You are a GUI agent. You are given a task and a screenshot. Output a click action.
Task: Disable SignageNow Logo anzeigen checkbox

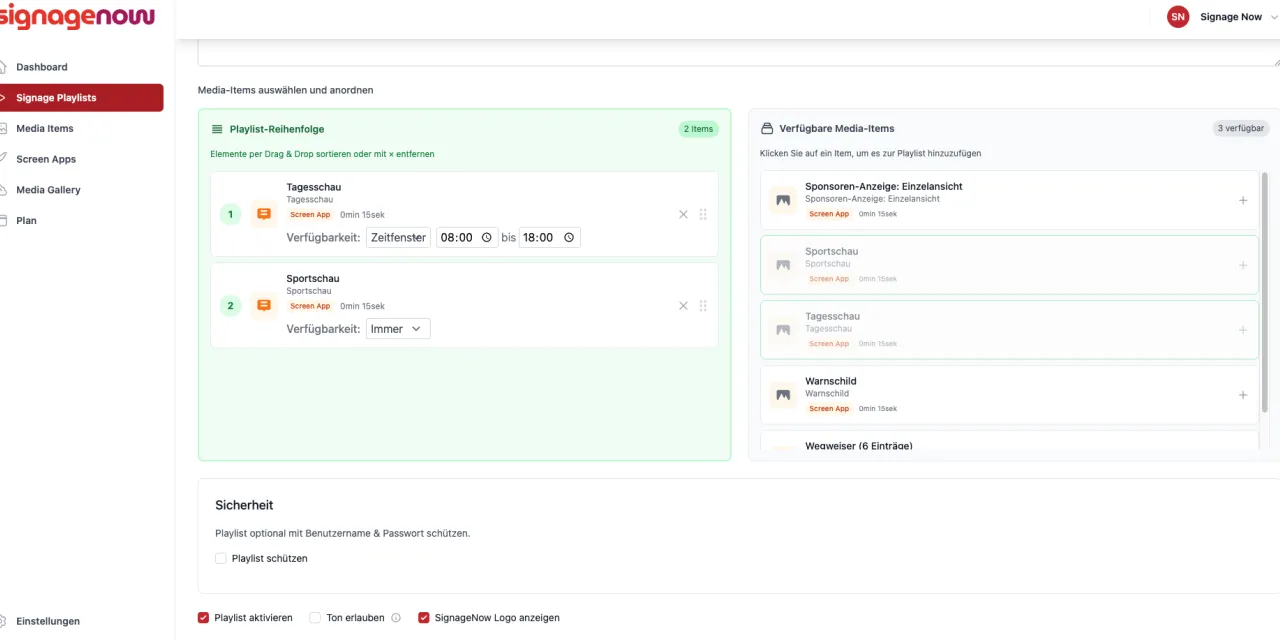[424, 618]
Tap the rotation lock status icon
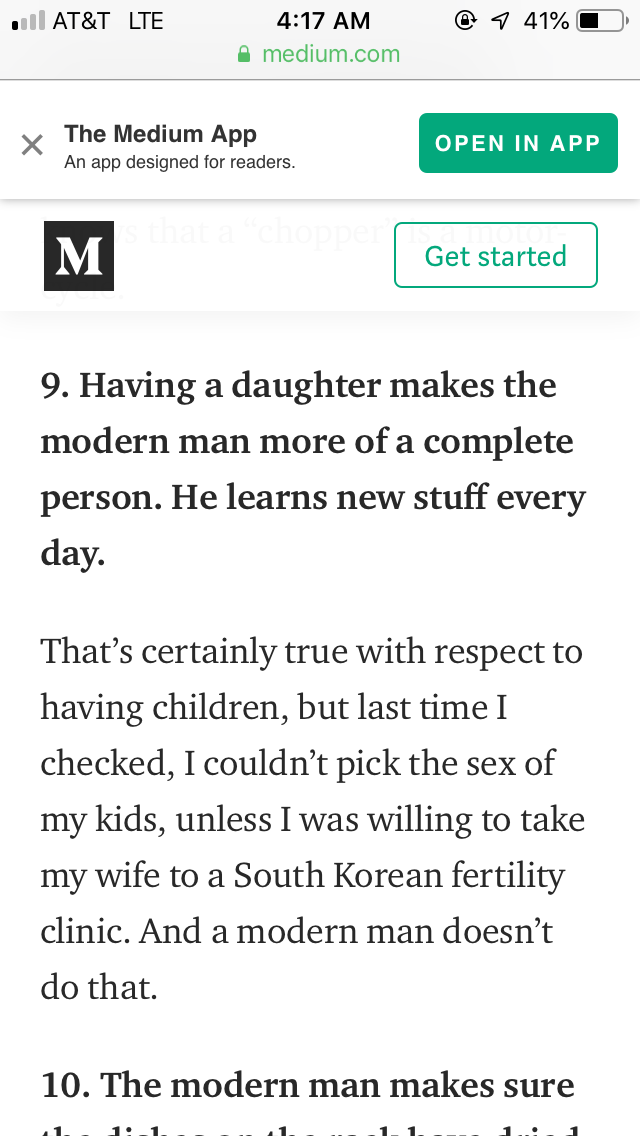 (465, 21)
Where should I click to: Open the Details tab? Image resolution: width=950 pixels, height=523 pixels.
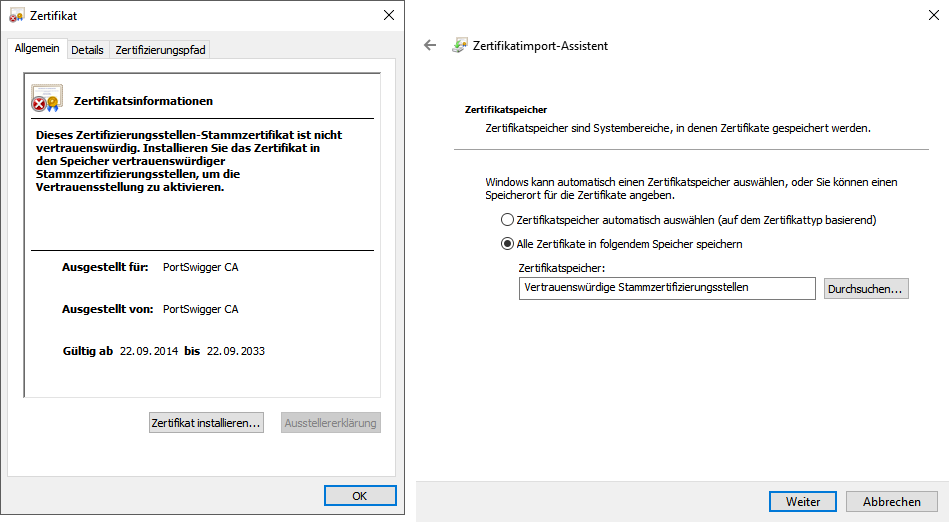pos(87,50)
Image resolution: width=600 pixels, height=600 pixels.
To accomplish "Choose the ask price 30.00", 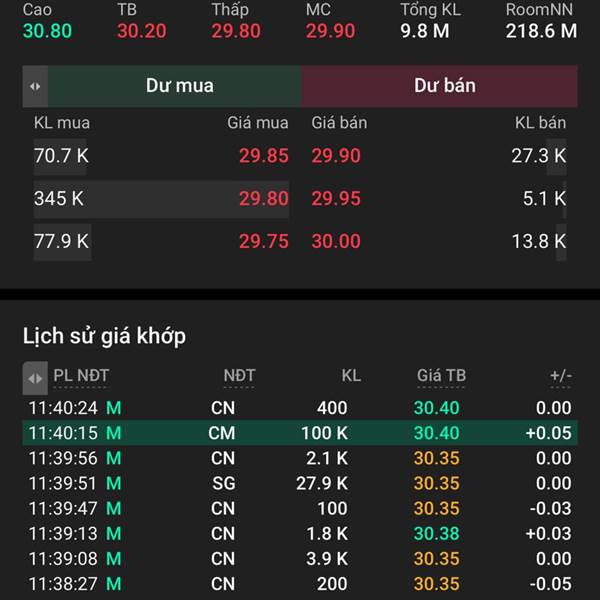I will [335, 241].
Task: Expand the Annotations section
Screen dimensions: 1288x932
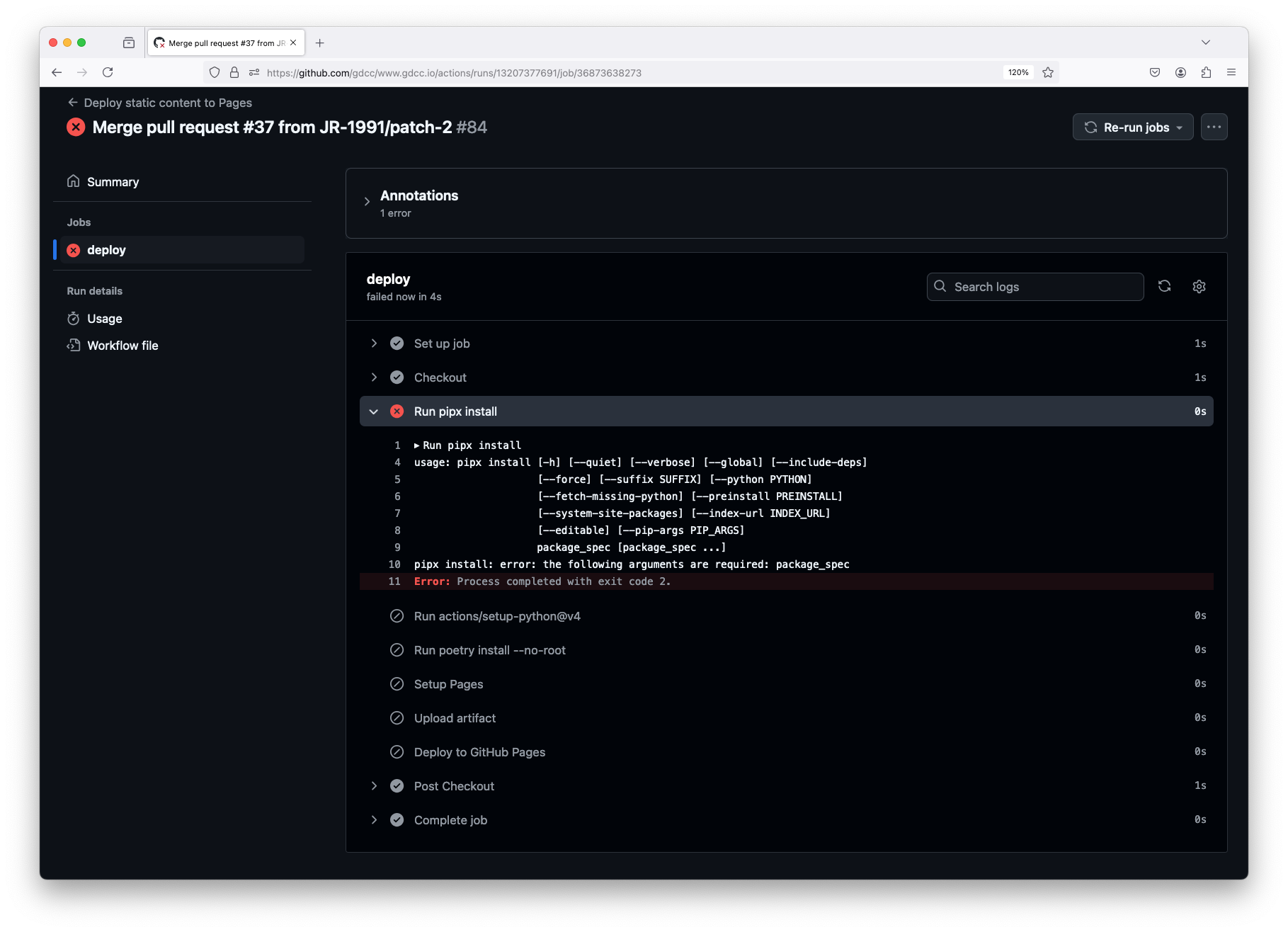Action: (367, 202)
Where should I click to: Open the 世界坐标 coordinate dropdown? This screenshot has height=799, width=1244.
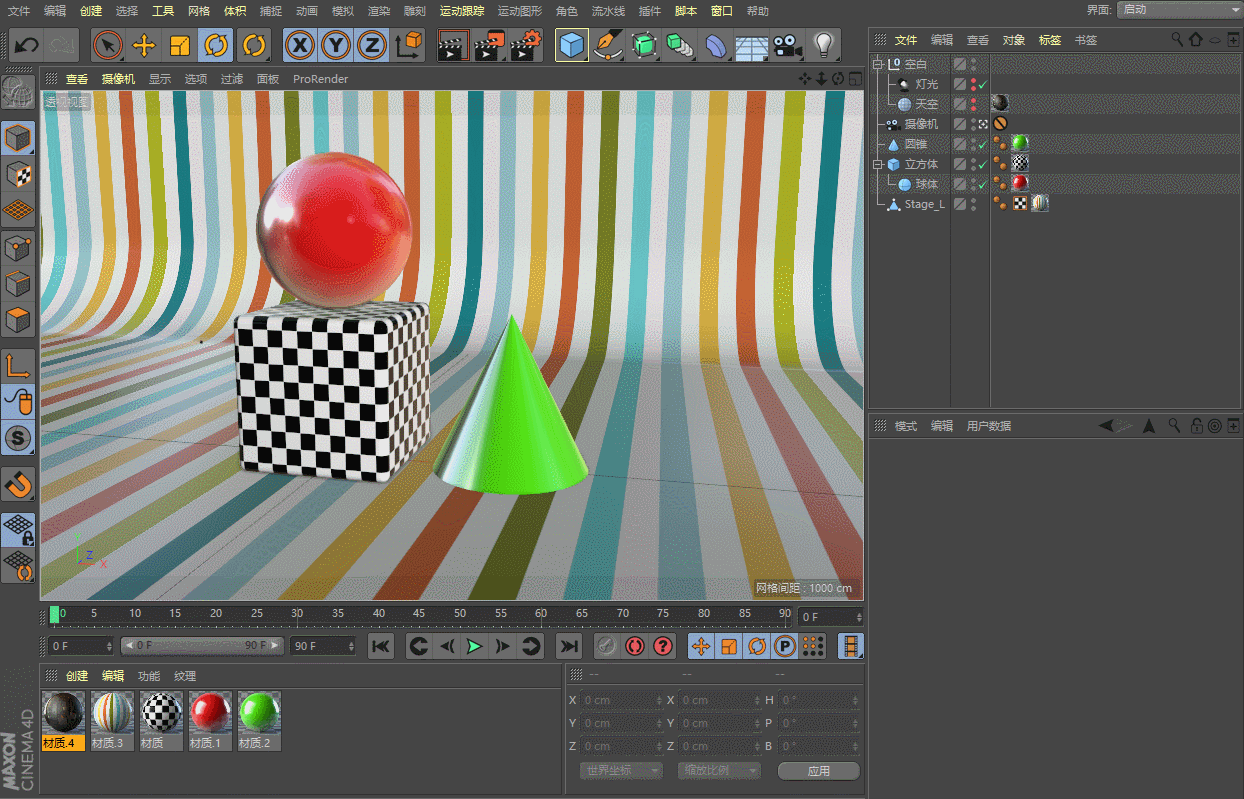click(x=621, y=771)
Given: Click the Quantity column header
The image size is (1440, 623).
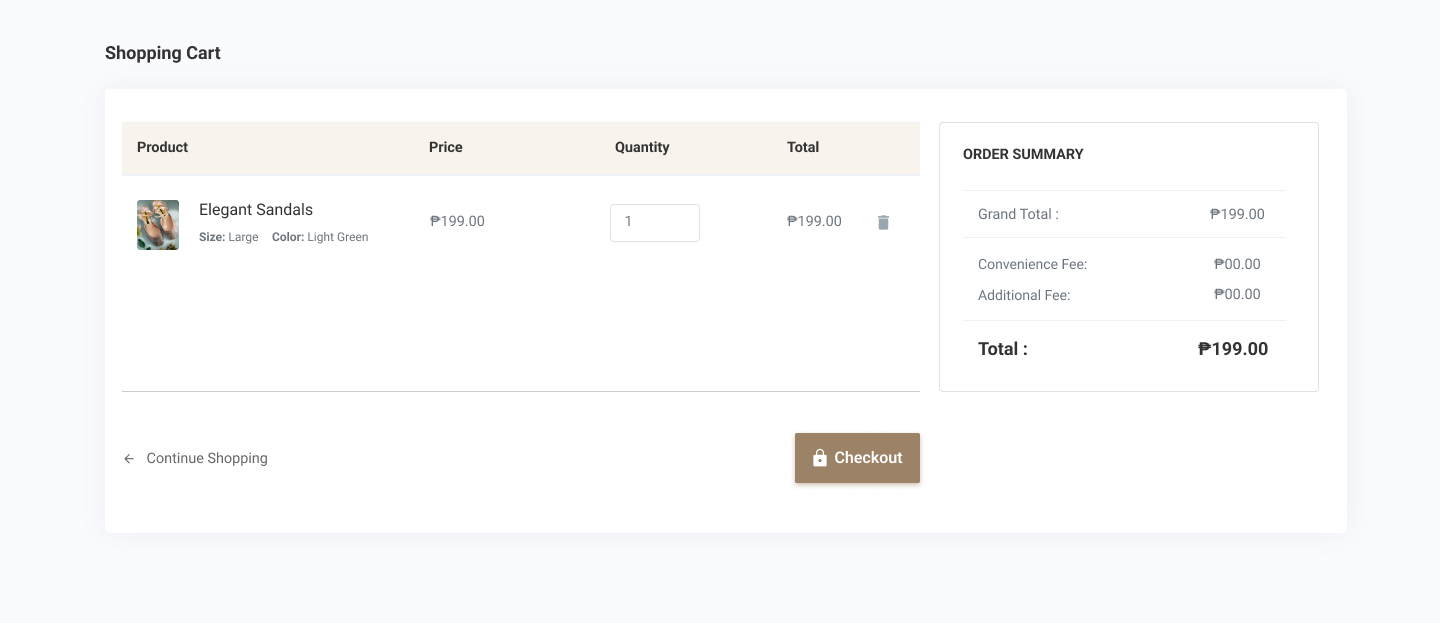Looking at the screenshot, I should pos(642,147).
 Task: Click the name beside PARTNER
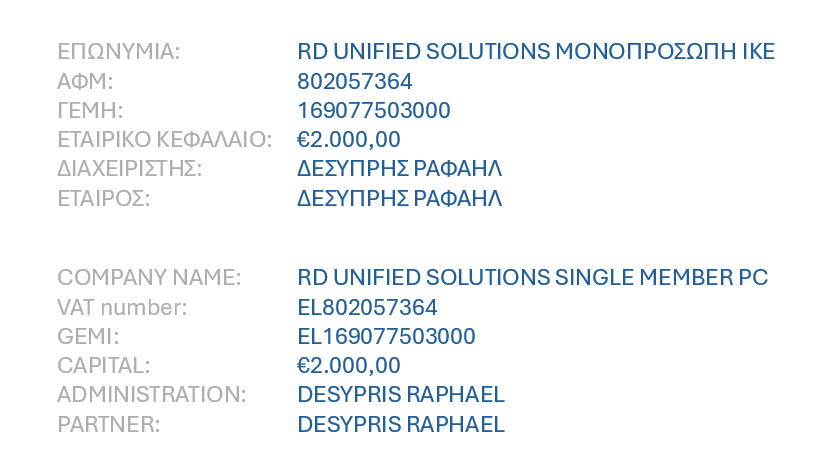(x=401, y=424)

****

** TASK DESCRIPTION **
Lines before the one containing "Given: Click the Quantity column header" are not wanted; repeat that line and the rest of the listing exactly, leaving out pictures.

** TASK ANSWER **
Given: Click the Quantity column header
The image size is (1440, 623).
Looking at the screenshot, I should pos(642,147).
 Task: Click the name beside PARTNER
(x=401, y=424)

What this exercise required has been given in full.